Saved entries:
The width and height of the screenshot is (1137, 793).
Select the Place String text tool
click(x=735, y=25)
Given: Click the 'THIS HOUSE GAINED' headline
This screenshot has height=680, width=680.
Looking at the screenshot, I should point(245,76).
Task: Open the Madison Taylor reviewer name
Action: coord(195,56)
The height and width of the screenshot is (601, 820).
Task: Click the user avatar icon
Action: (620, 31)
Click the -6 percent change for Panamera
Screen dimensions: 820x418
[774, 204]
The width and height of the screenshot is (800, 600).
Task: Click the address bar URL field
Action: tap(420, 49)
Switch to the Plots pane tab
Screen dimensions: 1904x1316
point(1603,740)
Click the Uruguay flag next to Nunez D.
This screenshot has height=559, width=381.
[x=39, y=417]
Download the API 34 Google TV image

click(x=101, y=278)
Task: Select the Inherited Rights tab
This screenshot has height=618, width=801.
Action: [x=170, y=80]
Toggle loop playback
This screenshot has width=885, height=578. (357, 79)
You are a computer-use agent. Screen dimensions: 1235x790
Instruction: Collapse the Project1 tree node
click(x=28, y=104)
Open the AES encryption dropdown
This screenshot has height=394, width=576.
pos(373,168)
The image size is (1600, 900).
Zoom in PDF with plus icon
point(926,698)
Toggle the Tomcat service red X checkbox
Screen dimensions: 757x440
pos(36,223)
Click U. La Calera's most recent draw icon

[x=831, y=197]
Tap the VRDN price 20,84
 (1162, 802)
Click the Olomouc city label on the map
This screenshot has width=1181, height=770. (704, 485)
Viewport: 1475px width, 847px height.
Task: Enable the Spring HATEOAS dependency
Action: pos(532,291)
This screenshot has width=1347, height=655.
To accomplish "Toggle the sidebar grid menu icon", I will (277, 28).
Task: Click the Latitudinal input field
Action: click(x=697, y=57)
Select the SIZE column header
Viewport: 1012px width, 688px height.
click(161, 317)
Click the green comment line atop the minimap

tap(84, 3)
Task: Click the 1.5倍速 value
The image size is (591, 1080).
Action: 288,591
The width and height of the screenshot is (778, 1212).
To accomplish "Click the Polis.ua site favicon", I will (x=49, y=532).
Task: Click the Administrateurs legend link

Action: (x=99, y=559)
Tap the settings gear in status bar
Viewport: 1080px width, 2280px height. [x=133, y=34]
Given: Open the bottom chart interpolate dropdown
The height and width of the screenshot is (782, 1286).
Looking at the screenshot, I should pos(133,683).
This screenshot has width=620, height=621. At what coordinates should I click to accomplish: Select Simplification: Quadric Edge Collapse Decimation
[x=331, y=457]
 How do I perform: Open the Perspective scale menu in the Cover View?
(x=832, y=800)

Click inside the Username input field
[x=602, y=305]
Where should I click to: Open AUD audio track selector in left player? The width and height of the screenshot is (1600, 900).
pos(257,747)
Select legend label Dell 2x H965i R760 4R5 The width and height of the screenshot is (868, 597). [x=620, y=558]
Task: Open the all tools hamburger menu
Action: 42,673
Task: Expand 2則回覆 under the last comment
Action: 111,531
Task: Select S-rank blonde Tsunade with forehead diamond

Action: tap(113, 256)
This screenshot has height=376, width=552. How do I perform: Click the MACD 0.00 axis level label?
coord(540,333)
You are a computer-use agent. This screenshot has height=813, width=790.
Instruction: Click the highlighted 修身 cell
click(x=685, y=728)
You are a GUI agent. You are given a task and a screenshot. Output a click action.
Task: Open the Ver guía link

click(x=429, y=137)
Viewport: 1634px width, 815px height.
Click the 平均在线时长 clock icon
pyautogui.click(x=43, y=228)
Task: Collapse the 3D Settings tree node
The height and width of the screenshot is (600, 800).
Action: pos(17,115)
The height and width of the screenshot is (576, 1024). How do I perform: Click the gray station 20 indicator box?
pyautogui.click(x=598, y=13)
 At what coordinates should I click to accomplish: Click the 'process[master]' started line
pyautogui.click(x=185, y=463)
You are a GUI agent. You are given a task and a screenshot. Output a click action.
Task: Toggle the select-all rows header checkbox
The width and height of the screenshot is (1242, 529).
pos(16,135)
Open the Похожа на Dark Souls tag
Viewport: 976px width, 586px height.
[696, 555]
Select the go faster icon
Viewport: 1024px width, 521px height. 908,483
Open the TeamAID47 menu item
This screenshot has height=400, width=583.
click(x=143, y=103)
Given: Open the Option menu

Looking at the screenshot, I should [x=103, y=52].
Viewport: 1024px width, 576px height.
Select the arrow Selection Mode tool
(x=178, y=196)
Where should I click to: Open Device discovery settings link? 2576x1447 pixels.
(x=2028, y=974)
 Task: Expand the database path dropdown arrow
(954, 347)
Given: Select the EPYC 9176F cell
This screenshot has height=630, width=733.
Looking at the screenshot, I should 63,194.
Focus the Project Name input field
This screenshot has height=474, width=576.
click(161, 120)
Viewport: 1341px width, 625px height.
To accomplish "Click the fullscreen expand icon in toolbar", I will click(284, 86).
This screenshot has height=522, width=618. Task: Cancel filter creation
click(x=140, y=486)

## WHAT IS REQUIRED
Look through the records above for the string "agent", then copy every line that has it.

## RESULT OF THE EXERCISE
You are a computer-use agent. Screen dimensions: 1235x790
You are a computer-use agent. This screenshot has height=813, width=790.
You are a GUI agent. You are given a task and a screenshot. Output a click action.
You are a GUI agent. You are given a task and a screenshot. Output a click action.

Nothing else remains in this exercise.